Partiamo dai soggetti istituzionali e gestionali. In Sicilia possiamo distinguere l’Autorità di bacino, i dipartimenti regionali, i Consorzi di Bonifica, le Assemblee territoriali idriche (Ati), Siciliacque e i concessionari pubblici e privati, tutti operanti in un quadro “segnato da sovrapposizioni di competenze e insufficiente coordinamento. A ciò si aggiunge l’attuale configurazione degli Ambiti territoriali ottimali (Ato), coincidenti con i confini provinciali anziché con i bacini idrografici, che accentua la frammentazione amministrativa e rende più difficile una pianificazione organica degli interventi“.
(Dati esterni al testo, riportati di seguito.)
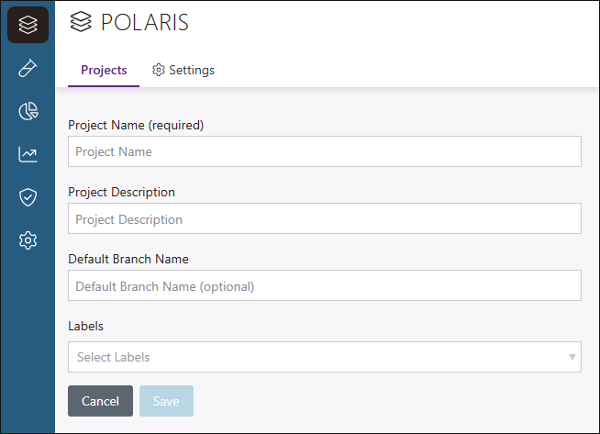
Task: Open the sidebar gear settings icon
Action: point(28,240)
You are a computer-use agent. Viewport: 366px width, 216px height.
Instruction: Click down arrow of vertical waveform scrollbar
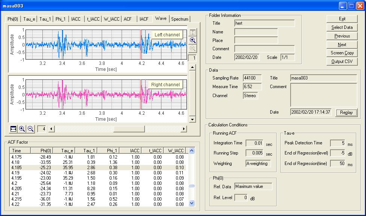[192, 120]
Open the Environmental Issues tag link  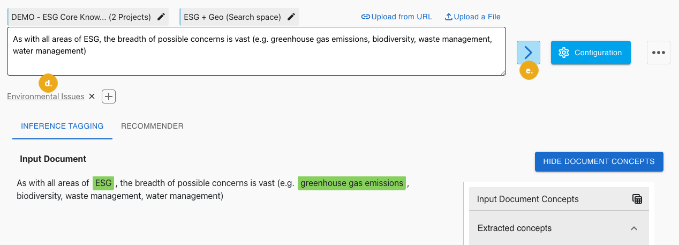pyautogui.click(x=46, y=96)
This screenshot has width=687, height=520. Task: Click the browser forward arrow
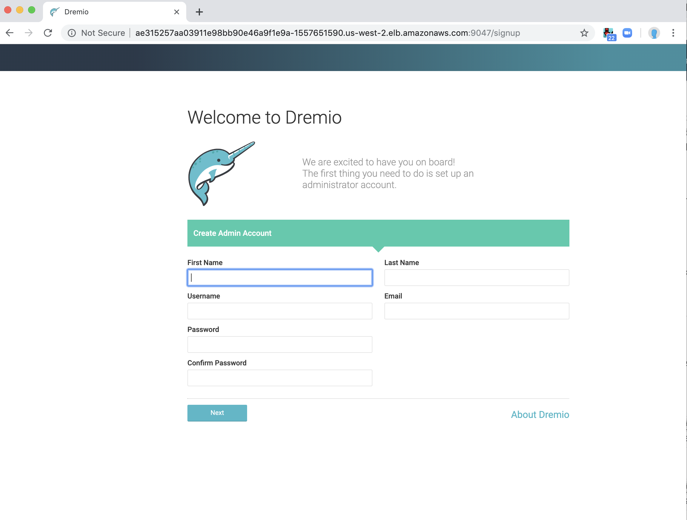tap(29, 33)
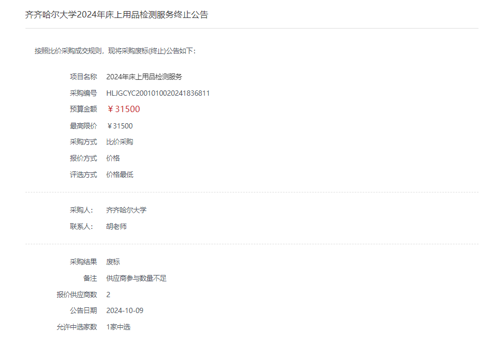479x349 pixels.
Task: Click the 公告日期 field label
Action: point(83,310)
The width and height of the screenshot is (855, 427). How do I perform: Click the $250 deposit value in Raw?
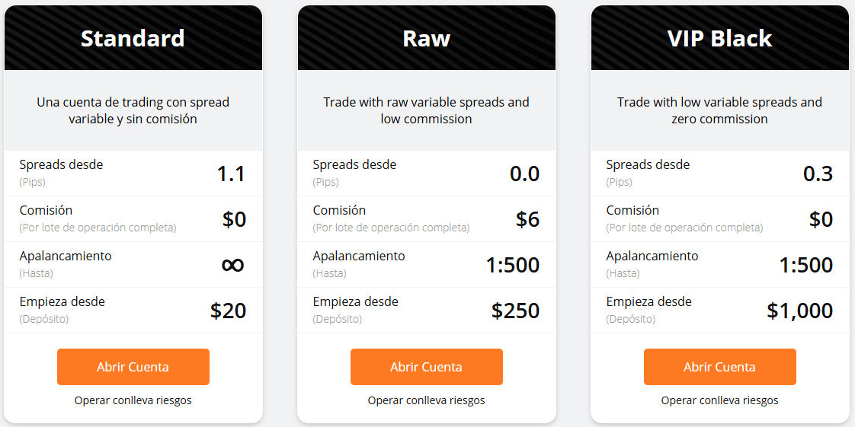click(515, 311)
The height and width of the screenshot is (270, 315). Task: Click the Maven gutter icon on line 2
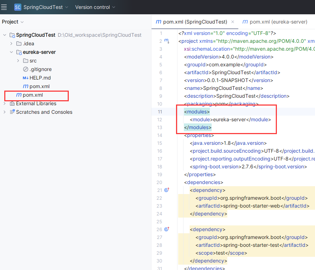166,41
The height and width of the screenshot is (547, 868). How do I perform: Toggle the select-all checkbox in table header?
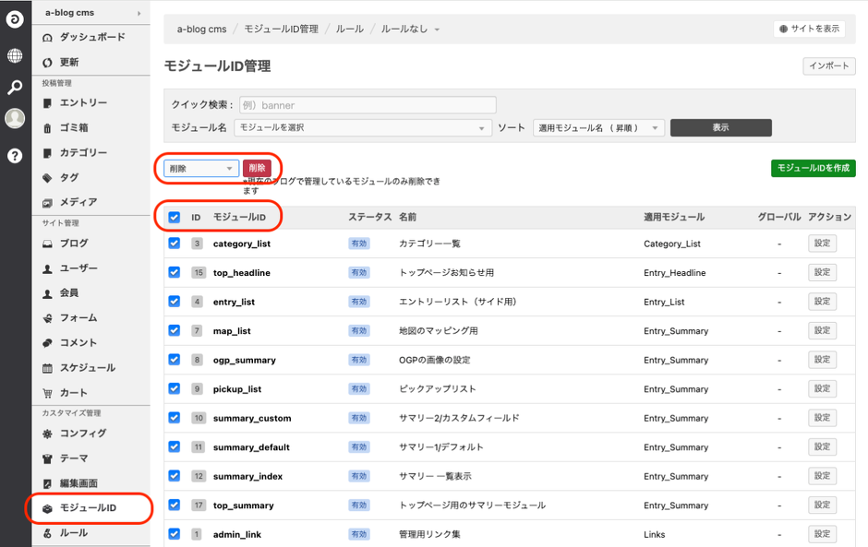[x=175, y=218]
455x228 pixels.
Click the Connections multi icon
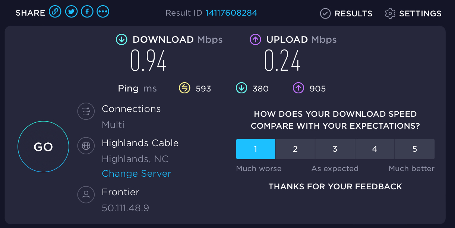click(86, 111)
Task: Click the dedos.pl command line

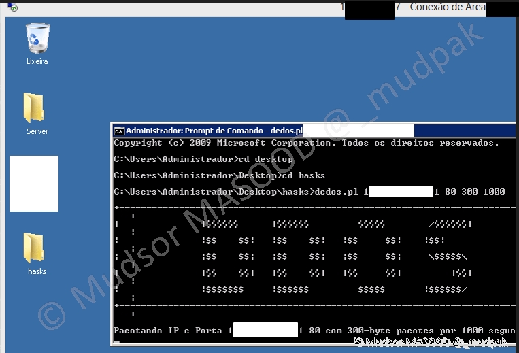Action: click(x=238, y=192)
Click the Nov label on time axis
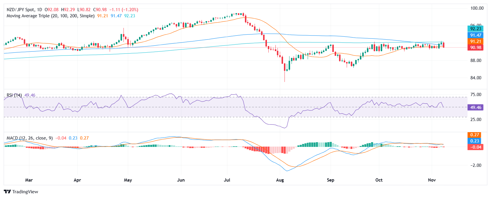The image size is (491, 198). click(x=432, y=180)
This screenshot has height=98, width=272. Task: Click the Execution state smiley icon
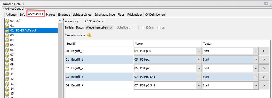pos(89,35)
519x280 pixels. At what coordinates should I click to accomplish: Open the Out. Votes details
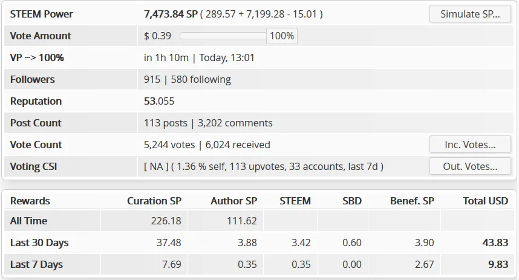pos(470,166)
Non migliora neanche la fotografia relativa agli invasi. Dei 45 regionali, una parte significativa opera con limitazioni dovute all’assenza dei necessari collaudi, a carenze manutentive, a verifiche sismiche incomplete e a problematiche connesse alla sicurezza delle opere. A queste criticità si aggiungono le opere incompiute, come le dighe di Blufi e Pietrarossa, nonostante siano considerate prioritarie da oltre vent’anni. Altro fenomeno preoccupante è quello dell’interrimento degli invasi che “a causa dell’accumulo di sedimenti e della carenza degli interventi di sfangamento, ha ridotto la capacità di accumulo e compromesso il funzionamento delle opere di presa e degli scarichi di fondo“. A chiudere il cerchio il tema delle perdite, che in Sicilia sono superiori al 50% dell’acqua immessa, e dei persistenti limiti organizzativi, finanziari e gestionali dei Consorzi di Bonifica. Carenze che assumono particolare rilievo considerando che il comparto agricolo assorbe circa il 65% del fabbisogno idrico regionale.
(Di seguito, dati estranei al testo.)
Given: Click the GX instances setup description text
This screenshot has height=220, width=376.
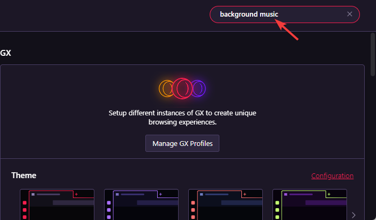Looking at the screenshot, I should click(182, 118).
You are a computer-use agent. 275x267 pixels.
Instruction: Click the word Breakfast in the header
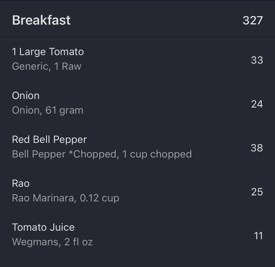pos(41,20)
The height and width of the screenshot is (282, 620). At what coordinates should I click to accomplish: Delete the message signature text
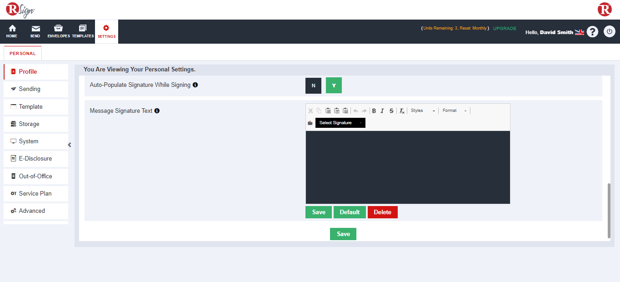[x=382, y=212]
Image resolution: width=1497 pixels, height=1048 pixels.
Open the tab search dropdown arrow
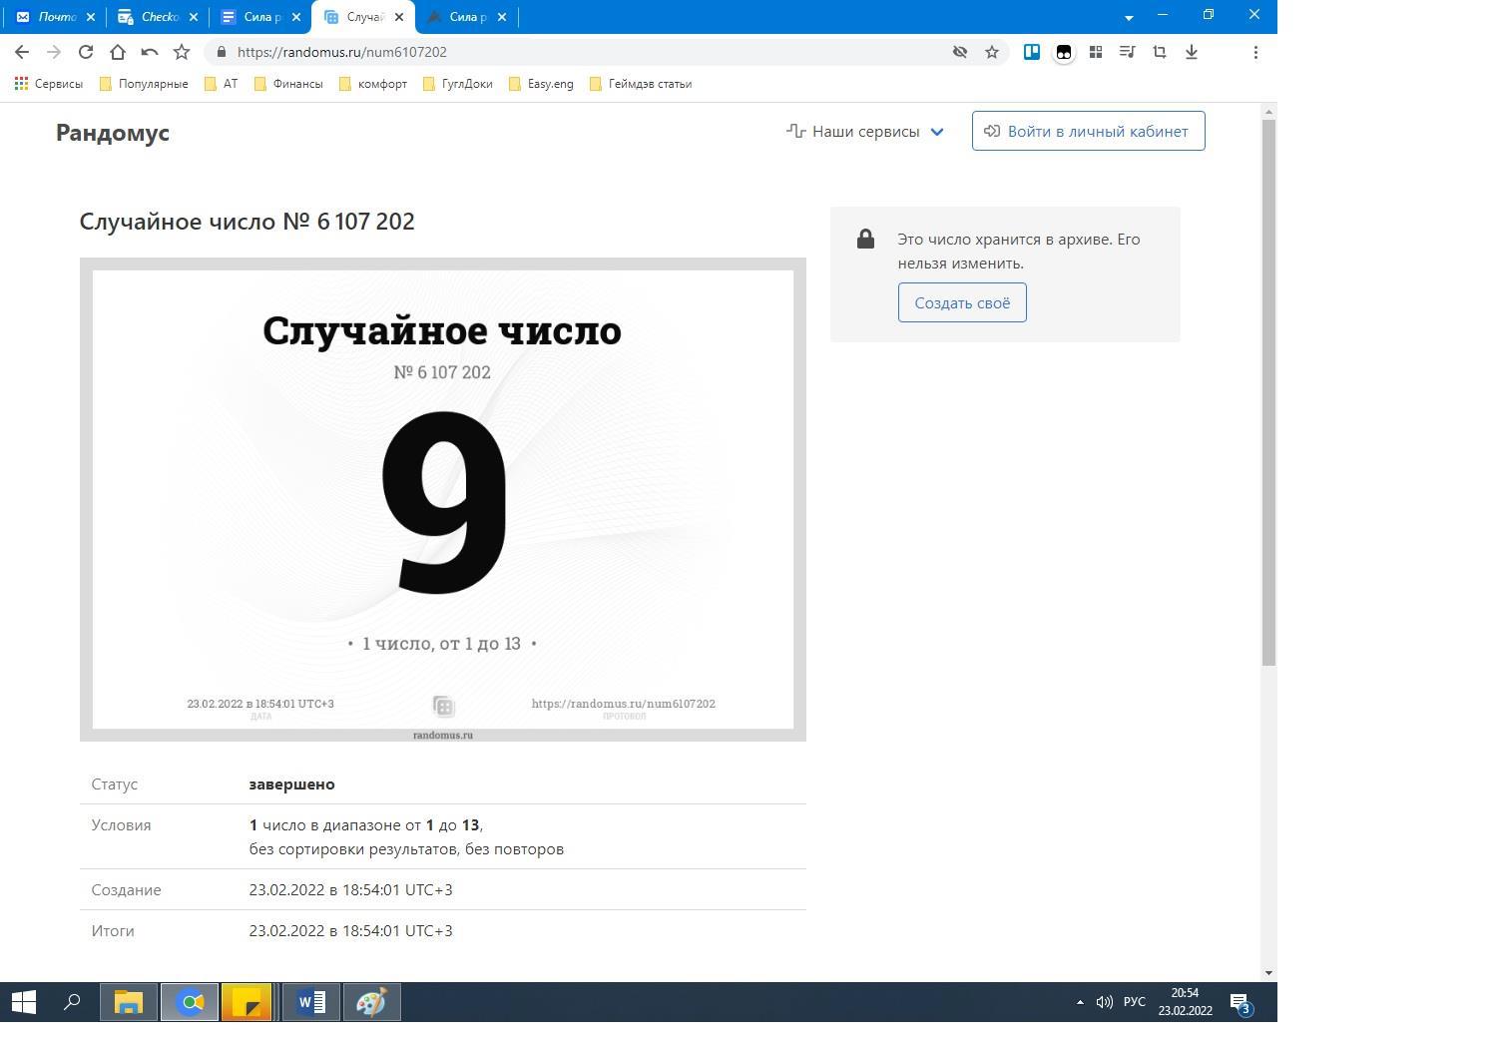1129,17
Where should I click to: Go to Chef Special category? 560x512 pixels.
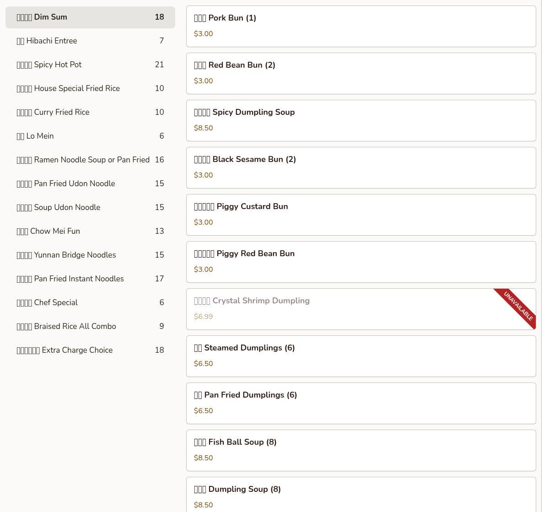click(90, 302)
Qui il paradosso. La Corte dei Conti ha evidenziato come negli ultimi anni il settore idrico siciliano abbia beneficiato di un significativo afflusso di fondi europei, nazionali e regionali. Tra tutti spiccano i 239,6 milioni di euro per le infrastrutture idriche primarie e gli ulteriori 115,3 milioni per la riduzione delle perdite di rete e alla digitalizzazione dei sistemi di monitoraggio previsti dal Pnrr. Anche da Roma non sono mancati gli impulsi. Il ministero delle Infrastrutture e dei Trasporti ha censito per la Sicilia 116 interventi programmati nel comparto idrico, per un valore superiore a 800 milioni di euro, destinati alla manutenzione delle dighe, al recupero della capacità di invaso, all’adeguamento sismico e al miglioramento della sicurezza delle opere. Senza contare i significativi investimenti programmati nel settore della dissalazione, con interventi sugli impianti di Trapani, Gela e Porto Empedocle e la realizzazione di ulteriori strutture nell’area metropolitana di Palermo.
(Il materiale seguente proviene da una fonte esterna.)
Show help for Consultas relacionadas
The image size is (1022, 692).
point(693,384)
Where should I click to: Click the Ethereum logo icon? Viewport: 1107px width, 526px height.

Nonostante l’ingente mole di risorse disponibili il referto “evidenzia come persistano rilevanti difficoltà nella programmazione, progettazione e attuazione degli interventi. Molte delle problematiche già segnalate oltre vent’anni fa risultano infatti ancora irrisolte, a testimonianza di una persistente debolezza dell’azione amministrativa. Emblematico è il caso dei Consorzi di Bonifica, che non sono riusciti ad accedere ai finanziamenti previsti dal Pnrr poiché nessuno dei progetti presentati è risultato ammissibile. Analoghe perplessità vengono espresse in relazione alla strategia dei dissalatori, in assenza di adeguate analisi costi-benefici che ne dimostrino la convenienza rispetto ad alternative quali la riduzione delle perdite di rete o il recupero della piena funzionalità degli invasi esistenti“.
L’emergenza idrica siciliana “appare pertanto il risultato di carenze organizzative e infrastrutturali stratificatesi nel tempo, che richiedono una profonda revisione della governance del settore, il rafforzamento delle capacità programmatorie e progettuali degli enti coinvolti e – conclude la Corte dei Conti – una più rapida ed efficace attuazione degli interventi già finanziati“.